Rows of pointing data:
☆ ☆ ☆ ☆
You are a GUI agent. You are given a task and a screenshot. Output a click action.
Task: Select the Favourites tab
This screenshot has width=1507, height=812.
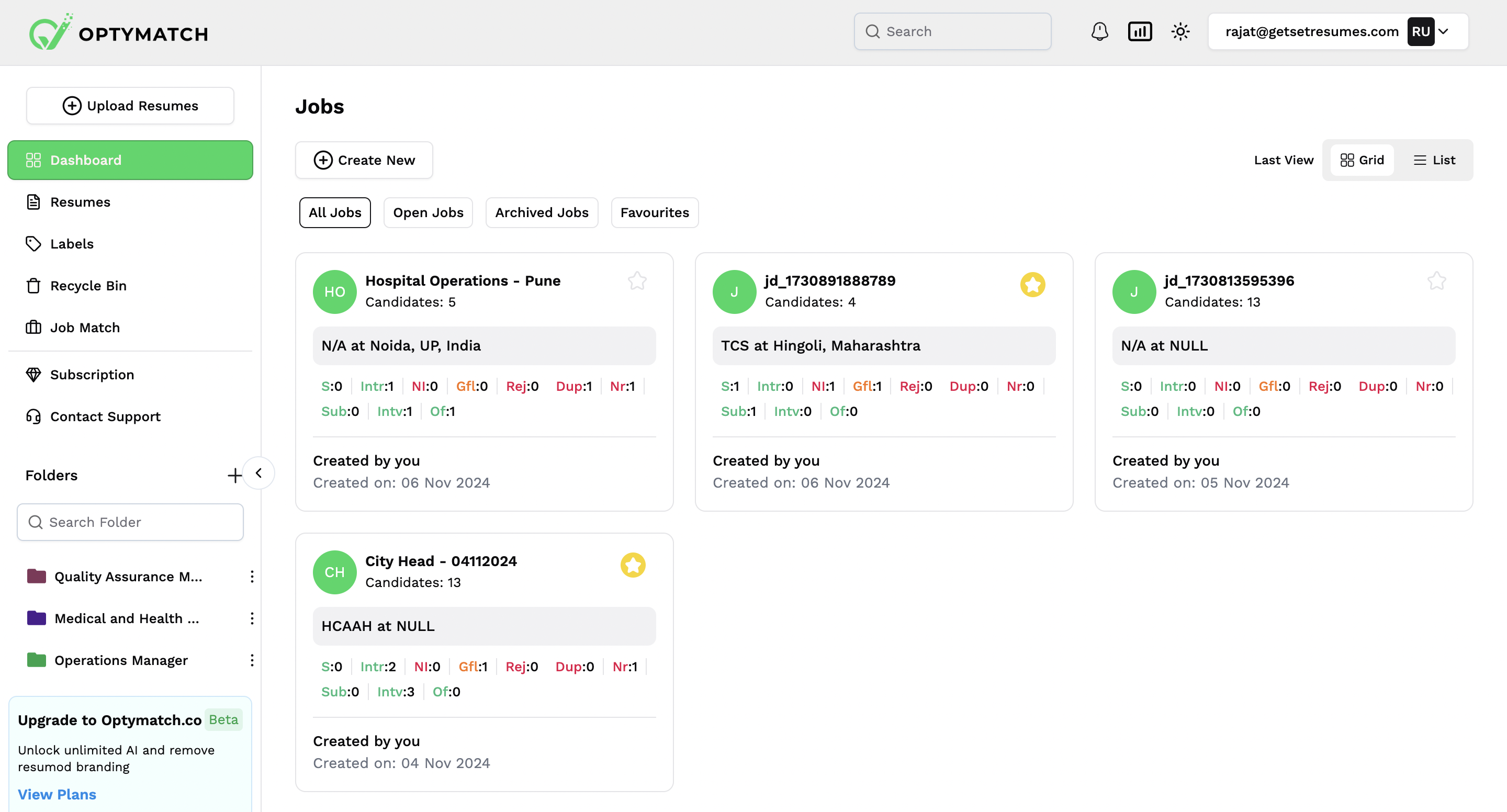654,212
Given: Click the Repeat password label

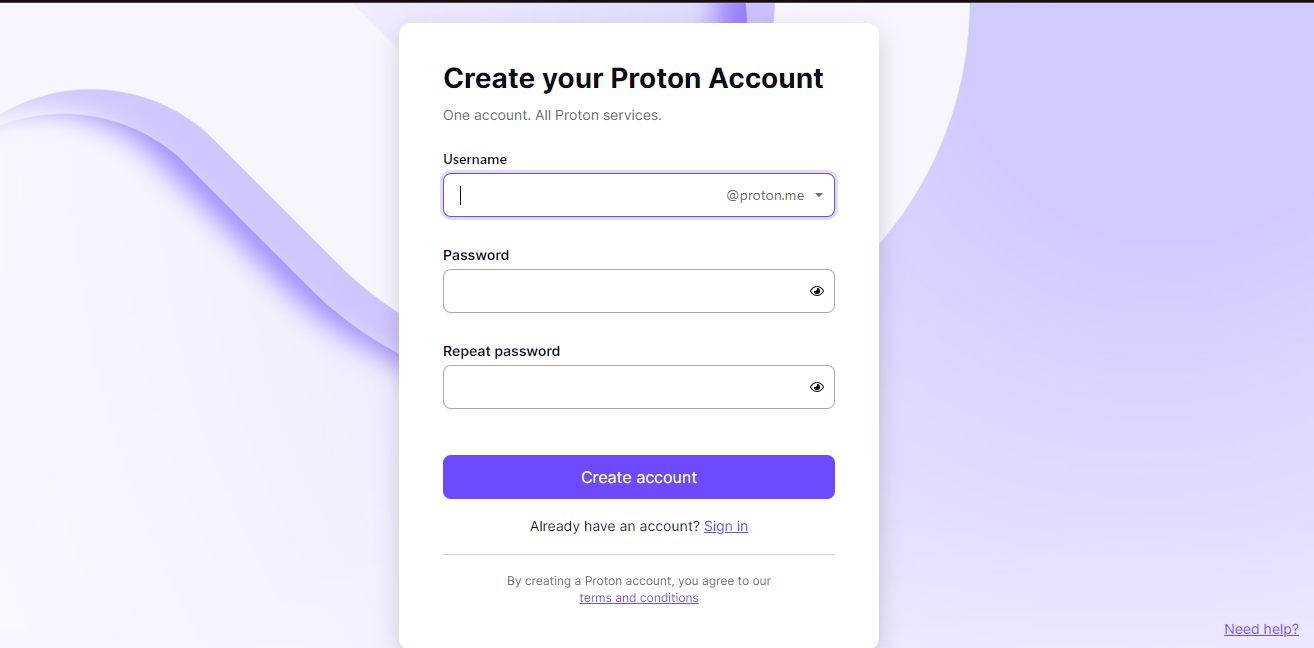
☆ ☆ ☆ ☆
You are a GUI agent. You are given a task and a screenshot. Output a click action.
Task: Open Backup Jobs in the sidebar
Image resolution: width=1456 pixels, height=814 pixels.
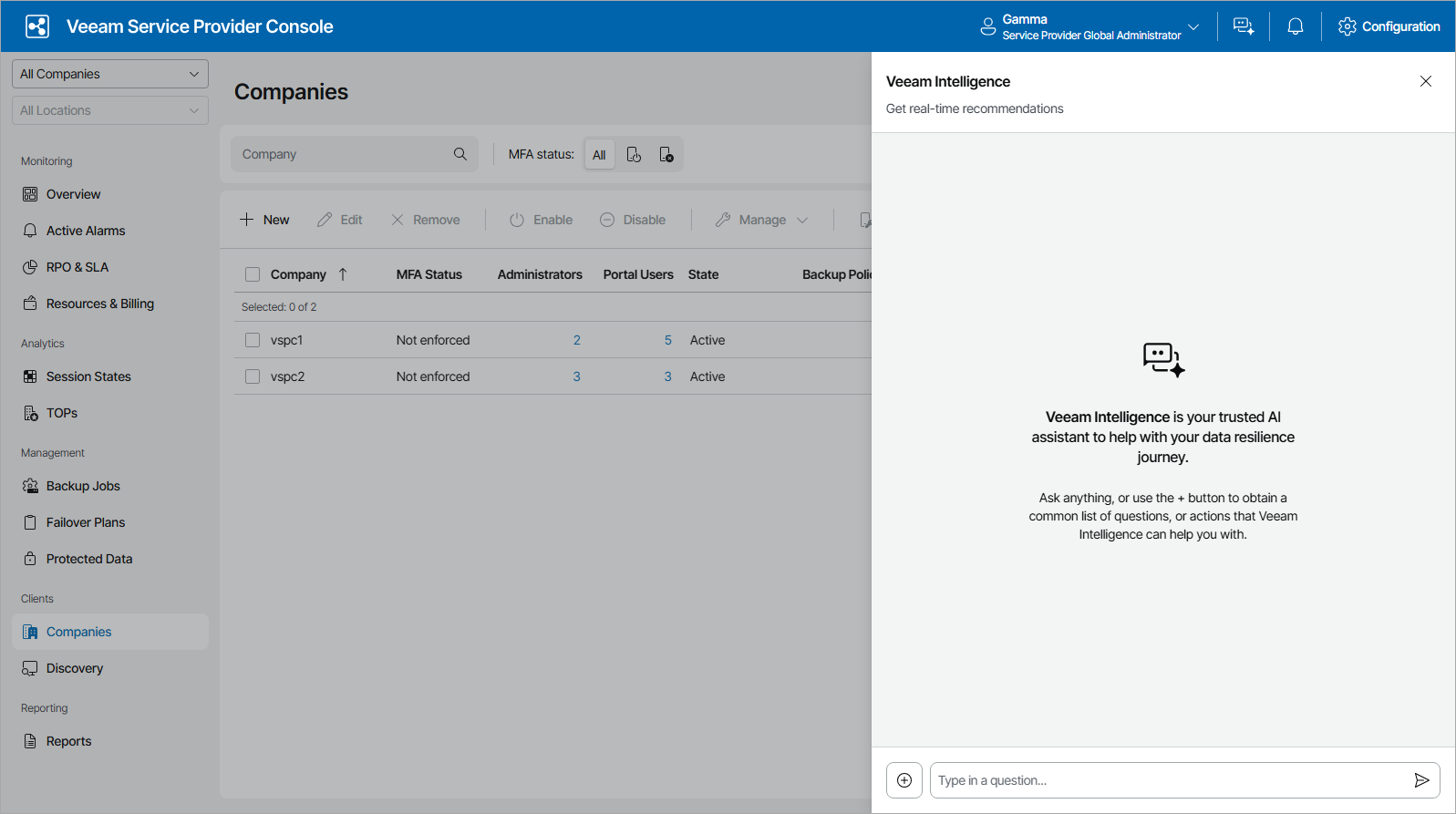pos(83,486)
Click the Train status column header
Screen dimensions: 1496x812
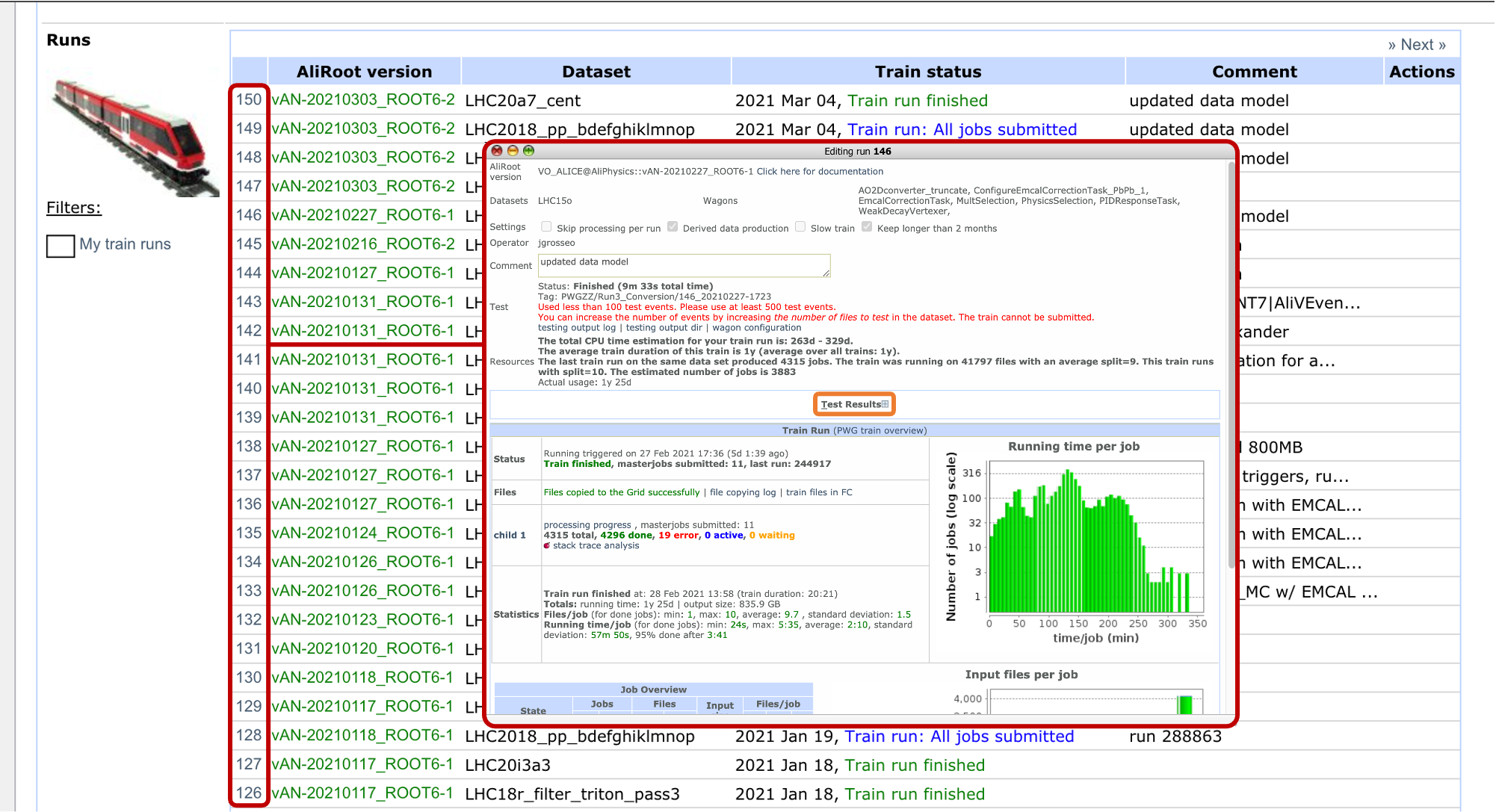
☆ ☆ ☆ ☆
WHAT YOU HAVE TO DO: Rewrite the part of the records that starts at the line containing "Click the Train status column header" and ends at the line containing "Screen dimensions: 1496x812" as a numbered list, skipping blank lines.

THE REPLY:
1. Click the Train status column header
2. Screen dimensions: 1496x812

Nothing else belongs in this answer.